Class of chemical compounds formally derived from the acylation of urea

General chemical structure of an acylurea

Acylureas (also called N-acylureas or ureides) are a class of chemical compounds formally derived from the acylation of urea.

==Uses==

===Insecticides===
A subclass of acylureas known as benzoylureas are insecticides. They act as insect growth regulators by inhibiting the synthesis of chitin resulting in weakened cuticles and preventing molting. Members of this class include diflubenzuron, flufenoxuron, hexaflumuron, lufenuron, and teflubenzuron.

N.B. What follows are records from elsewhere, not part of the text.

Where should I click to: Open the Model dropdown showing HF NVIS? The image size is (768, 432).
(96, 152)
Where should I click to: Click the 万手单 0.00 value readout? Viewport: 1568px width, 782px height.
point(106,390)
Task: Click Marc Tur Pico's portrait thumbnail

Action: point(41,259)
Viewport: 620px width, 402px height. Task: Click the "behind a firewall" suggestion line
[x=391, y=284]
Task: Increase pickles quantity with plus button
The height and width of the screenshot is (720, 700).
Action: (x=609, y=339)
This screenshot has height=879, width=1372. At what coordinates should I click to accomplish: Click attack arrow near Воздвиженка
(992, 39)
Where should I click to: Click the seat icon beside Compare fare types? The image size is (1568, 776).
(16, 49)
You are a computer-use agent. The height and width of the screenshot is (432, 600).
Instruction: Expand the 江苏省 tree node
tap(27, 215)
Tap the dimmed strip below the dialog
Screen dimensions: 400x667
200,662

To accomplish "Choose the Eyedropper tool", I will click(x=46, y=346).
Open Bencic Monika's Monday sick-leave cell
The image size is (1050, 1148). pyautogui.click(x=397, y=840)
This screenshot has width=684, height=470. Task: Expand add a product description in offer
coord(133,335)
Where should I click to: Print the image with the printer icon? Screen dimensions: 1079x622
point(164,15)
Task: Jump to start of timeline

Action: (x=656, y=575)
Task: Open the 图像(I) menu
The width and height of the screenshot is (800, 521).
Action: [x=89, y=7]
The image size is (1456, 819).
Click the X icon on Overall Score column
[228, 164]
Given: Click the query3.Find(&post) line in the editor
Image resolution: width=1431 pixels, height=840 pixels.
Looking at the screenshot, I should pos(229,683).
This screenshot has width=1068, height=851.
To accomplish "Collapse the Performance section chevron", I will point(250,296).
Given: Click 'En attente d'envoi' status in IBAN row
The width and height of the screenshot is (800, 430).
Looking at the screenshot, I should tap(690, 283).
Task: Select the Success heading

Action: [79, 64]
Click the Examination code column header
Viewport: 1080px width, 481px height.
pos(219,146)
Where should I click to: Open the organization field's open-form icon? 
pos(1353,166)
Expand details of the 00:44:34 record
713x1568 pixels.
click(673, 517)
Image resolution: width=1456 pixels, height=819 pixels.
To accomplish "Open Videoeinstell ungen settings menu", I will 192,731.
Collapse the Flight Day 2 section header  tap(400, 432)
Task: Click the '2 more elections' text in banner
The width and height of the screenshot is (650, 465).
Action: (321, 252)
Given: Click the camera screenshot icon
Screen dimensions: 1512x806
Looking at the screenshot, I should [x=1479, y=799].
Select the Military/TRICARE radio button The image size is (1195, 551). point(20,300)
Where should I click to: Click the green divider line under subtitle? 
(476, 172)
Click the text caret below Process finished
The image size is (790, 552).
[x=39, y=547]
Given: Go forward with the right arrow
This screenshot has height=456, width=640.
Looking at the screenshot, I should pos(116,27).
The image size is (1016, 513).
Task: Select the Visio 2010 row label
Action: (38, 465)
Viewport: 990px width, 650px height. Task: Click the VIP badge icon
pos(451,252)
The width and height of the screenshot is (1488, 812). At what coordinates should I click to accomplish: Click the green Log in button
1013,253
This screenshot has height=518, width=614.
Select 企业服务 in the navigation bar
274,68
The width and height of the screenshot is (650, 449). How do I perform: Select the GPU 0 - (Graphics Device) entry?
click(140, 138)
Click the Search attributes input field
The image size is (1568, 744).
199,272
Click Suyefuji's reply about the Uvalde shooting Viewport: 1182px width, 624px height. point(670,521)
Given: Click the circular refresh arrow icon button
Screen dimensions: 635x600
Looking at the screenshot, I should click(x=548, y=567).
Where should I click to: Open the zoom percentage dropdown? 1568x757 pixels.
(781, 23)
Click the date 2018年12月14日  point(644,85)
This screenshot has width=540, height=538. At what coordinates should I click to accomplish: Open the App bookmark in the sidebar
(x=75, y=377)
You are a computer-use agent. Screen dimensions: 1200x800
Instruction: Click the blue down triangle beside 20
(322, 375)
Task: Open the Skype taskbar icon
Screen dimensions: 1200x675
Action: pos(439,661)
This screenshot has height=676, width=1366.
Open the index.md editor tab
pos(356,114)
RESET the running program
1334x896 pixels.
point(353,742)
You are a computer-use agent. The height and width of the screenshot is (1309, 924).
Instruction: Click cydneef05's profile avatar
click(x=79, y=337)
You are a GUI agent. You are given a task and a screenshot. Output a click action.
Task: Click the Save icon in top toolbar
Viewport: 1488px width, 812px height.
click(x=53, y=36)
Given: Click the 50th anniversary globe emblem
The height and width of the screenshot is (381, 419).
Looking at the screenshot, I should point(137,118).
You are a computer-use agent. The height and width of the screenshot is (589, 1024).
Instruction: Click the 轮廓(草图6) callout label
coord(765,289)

===Anticonvulsants and sedatives===
The acylurea functional group is also found in some pharmaceutical drugs such as the anticonvulsants phenacemide, pheneturide, chlorphenacemide, and acetylpheneturide (which are phenylureides), and the sedatives acecarbromal, bromisoval, and carbromal (which are bromoureides). Others include apronal (apronalide), capuride, and ectylurea. Barbiturates (a class of cyclic ureas) are structurally and mechanistically related to them. The phenylureides are also closely related to the hydantoins, such as phenytoin, and may be considered ring-opened analogues of them.

==Related==
In allophanic acid (and its esters), R is a hydroxyl group (resp. alkoxyl).

===Diureides===
A diureide is a complex nitrogenous substance regarded as containing two molecules of urea or their radicals, e.g. uric acid or allantoin.

===Hydantoins===
Hydantoin, or glycolylurea, can be considered the cyclic form of acylurea.